Given instruction: Arrange the lines of the material as a JSON list of strings, one string per line and no blank lines, starting with the line containing "The width and height of the screenshot is (570, 318)." and going on through the line containing "Looking at the screenshot, I should click(735, 71).".

Provided information:
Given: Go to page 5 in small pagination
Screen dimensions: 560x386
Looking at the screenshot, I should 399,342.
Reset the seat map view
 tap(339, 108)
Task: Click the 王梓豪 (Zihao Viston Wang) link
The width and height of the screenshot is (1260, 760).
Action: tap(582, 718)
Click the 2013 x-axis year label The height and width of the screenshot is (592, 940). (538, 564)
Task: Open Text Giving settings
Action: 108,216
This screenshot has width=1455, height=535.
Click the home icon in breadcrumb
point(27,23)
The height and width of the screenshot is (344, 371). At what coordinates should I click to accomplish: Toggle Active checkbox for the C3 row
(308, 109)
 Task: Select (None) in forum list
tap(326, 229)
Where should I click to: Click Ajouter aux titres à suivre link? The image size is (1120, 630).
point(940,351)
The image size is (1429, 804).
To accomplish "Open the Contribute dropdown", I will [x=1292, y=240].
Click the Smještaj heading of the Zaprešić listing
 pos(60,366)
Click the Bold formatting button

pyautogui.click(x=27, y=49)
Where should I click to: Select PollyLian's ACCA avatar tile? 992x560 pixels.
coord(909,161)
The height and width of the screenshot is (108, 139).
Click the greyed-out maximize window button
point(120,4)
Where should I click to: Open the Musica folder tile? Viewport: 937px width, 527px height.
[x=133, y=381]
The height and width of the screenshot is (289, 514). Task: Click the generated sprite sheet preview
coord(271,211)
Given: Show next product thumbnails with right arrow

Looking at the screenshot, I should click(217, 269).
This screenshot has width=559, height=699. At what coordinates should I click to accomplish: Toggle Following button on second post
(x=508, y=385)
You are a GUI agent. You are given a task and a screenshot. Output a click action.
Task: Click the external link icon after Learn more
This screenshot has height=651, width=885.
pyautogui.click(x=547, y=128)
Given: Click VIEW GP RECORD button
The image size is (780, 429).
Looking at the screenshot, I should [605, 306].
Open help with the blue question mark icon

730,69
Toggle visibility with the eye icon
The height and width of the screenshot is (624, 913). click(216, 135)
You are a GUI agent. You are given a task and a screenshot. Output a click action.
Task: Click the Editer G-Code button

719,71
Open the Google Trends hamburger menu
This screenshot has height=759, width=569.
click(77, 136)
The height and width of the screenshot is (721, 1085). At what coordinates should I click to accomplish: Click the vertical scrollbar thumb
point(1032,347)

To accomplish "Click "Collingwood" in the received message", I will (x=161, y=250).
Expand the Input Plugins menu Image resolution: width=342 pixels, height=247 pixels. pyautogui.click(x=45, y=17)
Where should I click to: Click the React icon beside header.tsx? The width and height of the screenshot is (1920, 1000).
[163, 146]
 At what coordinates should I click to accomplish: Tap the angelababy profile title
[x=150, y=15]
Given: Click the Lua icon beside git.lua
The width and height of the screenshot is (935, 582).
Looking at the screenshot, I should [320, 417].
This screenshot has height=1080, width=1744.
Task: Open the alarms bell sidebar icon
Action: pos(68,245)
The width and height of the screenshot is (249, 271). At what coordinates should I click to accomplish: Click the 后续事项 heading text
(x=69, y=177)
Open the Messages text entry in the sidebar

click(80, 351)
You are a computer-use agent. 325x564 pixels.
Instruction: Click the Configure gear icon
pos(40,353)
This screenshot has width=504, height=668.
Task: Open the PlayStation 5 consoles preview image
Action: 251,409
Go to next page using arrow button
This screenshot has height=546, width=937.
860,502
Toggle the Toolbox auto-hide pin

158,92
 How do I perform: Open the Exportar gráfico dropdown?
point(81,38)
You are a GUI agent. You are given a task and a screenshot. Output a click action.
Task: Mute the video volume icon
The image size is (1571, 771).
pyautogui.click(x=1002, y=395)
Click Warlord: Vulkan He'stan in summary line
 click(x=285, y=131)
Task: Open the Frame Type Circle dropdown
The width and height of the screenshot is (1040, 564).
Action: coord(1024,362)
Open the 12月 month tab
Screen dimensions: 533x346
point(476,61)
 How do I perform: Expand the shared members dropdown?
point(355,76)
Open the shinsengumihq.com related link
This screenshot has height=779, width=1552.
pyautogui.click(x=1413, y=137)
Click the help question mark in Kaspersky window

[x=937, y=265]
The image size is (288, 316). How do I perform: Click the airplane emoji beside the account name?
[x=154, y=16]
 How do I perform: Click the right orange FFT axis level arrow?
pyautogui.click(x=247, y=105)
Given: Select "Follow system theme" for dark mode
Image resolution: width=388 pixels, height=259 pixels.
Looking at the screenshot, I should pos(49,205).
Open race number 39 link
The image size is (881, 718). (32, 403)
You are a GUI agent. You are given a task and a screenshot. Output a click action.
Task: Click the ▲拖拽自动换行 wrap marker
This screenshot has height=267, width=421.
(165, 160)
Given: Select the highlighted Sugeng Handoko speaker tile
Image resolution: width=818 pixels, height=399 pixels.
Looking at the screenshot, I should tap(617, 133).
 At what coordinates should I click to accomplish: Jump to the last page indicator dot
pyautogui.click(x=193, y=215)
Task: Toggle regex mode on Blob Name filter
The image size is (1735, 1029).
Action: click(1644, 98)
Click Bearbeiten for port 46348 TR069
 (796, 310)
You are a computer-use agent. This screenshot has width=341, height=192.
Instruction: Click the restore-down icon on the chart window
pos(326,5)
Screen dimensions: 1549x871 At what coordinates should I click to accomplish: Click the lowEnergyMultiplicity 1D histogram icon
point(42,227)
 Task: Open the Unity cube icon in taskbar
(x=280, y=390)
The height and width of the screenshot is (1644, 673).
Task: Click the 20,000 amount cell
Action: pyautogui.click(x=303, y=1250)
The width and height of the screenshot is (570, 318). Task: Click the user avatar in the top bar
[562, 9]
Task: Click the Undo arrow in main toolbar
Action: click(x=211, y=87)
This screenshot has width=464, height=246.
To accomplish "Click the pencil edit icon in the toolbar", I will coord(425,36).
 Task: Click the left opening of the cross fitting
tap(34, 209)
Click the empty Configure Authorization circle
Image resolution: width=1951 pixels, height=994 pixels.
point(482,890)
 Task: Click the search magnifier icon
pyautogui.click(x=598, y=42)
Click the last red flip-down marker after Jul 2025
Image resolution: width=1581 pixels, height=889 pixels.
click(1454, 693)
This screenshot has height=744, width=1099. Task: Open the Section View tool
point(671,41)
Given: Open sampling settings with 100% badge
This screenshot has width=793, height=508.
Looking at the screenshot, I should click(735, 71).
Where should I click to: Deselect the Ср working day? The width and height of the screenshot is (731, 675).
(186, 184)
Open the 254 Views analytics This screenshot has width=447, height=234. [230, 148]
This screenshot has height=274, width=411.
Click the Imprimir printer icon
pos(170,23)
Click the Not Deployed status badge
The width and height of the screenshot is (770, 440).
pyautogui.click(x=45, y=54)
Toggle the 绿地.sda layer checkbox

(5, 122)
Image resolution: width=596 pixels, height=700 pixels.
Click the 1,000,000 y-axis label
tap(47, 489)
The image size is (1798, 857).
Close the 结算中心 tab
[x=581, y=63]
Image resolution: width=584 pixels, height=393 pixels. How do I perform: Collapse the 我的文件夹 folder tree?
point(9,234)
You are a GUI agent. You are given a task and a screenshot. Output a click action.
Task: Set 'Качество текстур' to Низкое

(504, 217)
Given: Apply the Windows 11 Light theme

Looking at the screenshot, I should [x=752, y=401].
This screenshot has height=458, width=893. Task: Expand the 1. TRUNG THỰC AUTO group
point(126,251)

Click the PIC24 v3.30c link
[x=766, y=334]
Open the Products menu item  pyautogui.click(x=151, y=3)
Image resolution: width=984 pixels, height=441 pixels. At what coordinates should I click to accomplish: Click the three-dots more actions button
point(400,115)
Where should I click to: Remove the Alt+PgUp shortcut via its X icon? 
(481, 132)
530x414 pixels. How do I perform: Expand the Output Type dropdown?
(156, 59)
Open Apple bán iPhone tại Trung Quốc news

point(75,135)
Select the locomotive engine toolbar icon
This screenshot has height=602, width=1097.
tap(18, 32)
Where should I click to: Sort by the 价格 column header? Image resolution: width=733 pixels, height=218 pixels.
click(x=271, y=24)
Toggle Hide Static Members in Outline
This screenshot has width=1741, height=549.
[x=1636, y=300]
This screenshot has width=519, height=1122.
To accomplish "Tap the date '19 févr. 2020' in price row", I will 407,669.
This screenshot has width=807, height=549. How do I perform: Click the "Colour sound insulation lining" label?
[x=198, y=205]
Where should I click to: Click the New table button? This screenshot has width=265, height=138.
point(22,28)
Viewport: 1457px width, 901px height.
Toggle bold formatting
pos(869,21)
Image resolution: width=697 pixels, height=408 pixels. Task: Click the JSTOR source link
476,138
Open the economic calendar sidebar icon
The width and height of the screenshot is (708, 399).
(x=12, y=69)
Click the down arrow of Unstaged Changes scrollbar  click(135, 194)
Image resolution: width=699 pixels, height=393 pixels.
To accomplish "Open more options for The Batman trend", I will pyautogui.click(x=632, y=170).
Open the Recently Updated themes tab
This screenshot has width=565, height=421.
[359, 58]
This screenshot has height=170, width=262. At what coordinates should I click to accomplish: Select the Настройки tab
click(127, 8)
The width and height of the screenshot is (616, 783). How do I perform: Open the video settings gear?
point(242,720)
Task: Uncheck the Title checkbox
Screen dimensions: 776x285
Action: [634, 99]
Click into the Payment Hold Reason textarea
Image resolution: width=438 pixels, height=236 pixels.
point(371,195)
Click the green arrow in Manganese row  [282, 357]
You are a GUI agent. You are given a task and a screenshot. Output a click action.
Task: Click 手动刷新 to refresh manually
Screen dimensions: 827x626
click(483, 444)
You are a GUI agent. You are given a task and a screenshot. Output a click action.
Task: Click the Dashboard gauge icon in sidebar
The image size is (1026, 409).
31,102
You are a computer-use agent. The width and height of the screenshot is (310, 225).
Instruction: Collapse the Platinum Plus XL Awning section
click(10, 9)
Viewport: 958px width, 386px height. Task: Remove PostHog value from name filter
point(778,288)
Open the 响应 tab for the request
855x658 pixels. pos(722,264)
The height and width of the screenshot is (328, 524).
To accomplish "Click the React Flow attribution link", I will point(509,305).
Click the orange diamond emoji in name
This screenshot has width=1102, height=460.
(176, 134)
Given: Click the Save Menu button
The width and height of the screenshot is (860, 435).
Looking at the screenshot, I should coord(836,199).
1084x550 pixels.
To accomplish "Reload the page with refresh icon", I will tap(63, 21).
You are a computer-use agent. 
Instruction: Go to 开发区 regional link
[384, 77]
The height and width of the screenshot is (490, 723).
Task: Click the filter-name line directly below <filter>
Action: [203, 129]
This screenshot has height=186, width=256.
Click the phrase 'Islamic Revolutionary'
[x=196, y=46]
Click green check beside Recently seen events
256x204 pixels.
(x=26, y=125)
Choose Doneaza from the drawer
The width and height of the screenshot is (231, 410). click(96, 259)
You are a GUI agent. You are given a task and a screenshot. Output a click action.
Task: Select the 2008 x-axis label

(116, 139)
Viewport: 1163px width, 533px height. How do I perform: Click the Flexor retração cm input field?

Answer for this exercise:
[
  "The width and height of the screenshot is (570, 318). Task: Click the user avatar in the top bar",
  "[562, 9]",
  "Task: Click the Undo arrow in main toolbar",
  "Action: click(x=211, y=87)",
  "This screenshot has width=464, height=246.",
  "To accomplish \"Click the pencil edit icon in the toolbar\", I will coord(425,36).",
  " Task: Click the left opening of the cross fitting",
  "tap(34, 209)",
  "Click the empty Configure Authorization circle",
  "Image resolution: width=1951 pixels, height=994 pixels.",
  "point(482,890)",
  " Task: Click the search magnifier icon",
  "pyautogui.click(x=598, y=42)",
  "Click the last red flip-down marker after Jul 2025",
  "Image resolution: width=1581 pixels, height=889 pixels.",
  "click(1454, 693)",
  "This screenshot has height=744, width=1099. Task: Open the Section View tool",
  "point(671,41)",
  "Given: Open sampling settings with 100% badge",
  "This screenshot has width=793, height=508.",
  "Looking at the screenshot, I should click(735, 71)."
]